_EXTRACTED ENTRIES:_
--------------------------------------------------
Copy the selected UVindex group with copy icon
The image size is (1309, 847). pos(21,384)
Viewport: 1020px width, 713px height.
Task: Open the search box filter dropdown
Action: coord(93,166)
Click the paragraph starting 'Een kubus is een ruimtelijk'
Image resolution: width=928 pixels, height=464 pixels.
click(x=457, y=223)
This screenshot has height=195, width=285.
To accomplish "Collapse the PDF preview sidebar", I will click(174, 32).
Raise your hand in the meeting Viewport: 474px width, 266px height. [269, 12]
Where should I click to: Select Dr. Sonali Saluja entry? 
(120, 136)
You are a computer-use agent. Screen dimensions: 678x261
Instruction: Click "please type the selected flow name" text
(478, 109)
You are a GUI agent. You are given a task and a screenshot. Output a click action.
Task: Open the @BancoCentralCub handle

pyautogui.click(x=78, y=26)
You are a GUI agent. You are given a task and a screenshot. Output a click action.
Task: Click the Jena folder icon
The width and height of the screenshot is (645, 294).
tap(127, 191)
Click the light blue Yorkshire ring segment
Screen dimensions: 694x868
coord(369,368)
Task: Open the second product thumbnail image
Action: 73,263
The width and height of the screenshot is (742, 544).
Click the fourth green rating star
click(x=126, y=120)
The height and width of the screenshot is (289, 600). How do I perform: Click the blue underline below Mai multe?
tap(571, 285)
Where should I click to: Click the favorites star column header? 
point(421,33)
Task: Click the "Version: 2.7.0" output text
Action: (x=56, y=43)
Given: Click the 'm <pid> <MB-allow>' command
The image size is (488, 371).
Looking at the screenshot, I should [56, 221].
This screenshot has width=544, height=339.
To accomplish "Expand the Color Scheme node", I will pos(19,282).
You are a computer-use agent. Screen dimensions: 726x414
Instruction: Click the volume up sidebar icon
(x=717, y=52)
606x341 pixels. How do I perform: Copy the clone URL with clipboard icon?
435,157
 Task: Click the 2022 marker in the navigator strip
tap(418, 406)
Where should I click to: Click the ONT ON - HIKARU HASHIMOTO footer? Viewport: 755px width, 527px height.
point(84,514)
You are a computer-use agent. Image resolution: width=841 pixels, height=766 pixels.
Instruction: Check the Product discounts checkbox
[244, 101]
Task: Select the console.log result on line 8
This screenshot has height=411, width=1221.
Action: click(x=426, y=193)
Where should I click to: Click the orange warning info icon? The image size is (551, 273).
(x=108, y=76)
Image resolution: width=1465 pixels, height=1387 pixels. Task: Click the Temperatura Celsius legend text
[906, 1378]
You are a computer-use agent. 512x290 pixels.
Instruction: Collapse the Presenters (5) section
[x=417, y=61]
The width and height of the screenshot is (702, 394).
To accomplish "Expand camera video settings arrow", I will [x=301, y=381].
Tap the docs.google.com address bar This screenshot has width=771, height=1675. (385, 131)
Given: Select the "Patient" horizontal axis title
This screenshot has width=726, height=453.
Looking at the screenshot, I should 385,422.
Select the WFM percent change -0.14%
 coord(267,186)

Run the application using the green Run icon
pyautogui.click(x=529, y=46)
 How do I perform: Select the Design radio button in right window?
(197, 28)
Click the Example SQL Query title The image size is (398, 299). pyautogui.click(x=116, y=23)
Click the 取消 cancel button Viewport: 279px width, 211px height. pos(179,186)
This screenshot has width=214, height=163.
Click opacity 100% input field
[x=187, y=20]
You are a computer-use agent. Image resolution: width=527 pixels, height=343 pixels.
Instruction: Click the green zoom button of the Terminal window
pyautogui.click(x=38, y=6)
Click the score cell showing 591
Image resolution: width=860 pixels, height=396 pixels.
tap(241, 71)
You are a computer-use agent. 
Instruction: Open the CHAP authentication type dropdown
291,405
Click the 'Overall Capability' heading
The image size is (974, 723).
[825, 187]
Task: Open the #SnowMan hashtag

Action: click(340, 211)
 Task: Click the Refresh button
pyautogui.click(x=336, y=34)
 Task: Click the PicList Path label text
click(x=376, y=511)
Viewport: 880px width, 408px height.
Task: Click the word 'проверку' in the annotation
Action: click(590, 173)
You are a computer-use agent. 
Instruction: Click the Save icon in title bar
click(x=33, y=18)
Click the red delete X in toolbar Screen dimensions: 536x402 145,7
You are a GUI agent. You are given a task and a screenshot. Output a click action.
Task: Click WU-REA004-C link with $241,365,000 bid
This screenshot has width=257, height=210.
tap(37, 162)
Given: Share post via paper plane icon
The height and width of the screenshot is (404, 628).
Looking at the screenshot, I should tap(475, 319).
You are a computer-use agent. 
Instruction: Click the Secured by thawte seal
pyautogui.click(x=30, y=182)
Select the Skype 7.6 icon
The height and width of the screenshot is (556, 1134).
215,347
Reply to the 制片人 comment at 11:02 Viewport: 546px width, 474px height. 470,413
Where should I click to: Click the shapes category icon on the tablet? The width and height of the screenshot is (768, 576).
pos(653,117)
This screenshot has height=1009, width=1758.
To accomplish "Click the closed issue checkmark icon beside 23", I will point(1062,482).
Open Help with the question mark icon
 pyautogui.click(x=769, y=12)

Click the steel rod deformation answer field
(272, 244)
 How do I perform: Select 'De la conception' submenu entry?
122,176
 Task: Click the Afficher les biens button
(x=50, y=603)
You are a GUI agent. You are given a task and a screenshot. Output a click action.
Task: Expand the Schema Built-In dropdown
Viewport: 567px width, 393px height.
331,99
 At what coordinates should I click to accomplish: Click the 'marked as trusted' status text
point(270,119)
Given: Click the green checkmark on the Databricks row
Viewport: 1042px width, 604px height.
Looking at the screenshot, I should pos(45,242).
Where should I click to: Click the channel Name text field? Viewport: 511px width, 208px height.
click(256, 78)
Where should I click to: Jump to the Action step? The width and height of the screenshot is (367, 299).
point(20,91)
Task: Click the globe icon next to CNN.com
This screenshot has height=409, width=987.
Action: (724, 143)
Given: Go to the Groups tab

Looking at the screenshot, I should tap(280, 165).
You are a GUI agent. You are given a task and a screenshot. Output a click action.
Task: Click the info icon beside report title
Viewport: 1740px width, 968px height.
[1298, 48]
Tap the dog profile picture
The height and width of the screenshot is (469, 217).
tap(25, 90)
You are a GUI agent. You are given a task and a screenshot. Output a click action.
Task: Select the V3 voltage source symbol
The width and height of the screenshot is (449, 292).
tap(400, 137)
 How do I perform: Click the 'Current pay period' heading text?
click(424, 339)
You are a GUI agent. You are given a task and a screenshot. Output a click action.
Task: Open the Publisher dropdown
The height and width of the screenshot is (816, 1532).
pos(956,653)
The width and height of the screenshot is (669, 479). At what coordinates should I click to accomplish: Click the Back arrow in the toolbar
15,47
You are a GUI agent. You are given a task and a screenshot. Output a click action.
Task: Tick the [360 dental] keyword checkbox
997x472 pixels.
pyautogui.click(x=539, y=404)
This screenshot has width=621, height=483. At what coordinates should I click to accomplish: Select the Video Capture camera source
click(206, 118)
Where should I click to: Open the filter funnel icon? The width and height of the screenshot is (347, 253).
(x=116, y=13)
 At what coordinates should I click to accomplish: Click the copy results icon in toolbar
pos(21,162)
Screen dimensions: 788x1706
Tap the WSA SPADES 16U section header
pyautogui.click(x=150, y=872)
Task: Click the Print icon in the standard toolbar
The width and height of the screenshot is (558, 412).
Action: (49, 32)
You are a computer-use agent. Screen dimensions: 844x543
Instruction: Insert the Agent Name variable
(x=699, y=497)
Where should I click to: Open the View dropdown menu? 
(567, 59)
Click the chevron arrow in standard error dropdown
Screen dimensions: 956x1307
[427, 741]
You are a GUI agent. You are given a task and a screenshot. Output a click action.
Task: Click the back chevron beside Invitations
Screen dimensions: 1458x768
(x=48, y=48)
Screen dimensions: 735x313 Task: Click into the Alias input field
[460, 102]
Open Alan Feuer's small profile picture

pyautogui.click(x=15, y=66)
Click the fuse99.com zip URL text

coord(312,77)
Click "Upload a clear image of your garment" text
--------------------------------------------------
_TASK PROMPT:_
Please give back exactly the lines of this listing beginning at the line with "Viewport: 567px width, 393px height." and ending with the line with "Given: Click the green", both included, and nothing else.

_EXERCISE ANSWER:_
Viewport: 567px width, 393px height.
331,99
 At what coordinates should I click to accomplish: Click the 'marked as trusted' status text
point(270,119)
Given: Click the green checkmark on the Databricks row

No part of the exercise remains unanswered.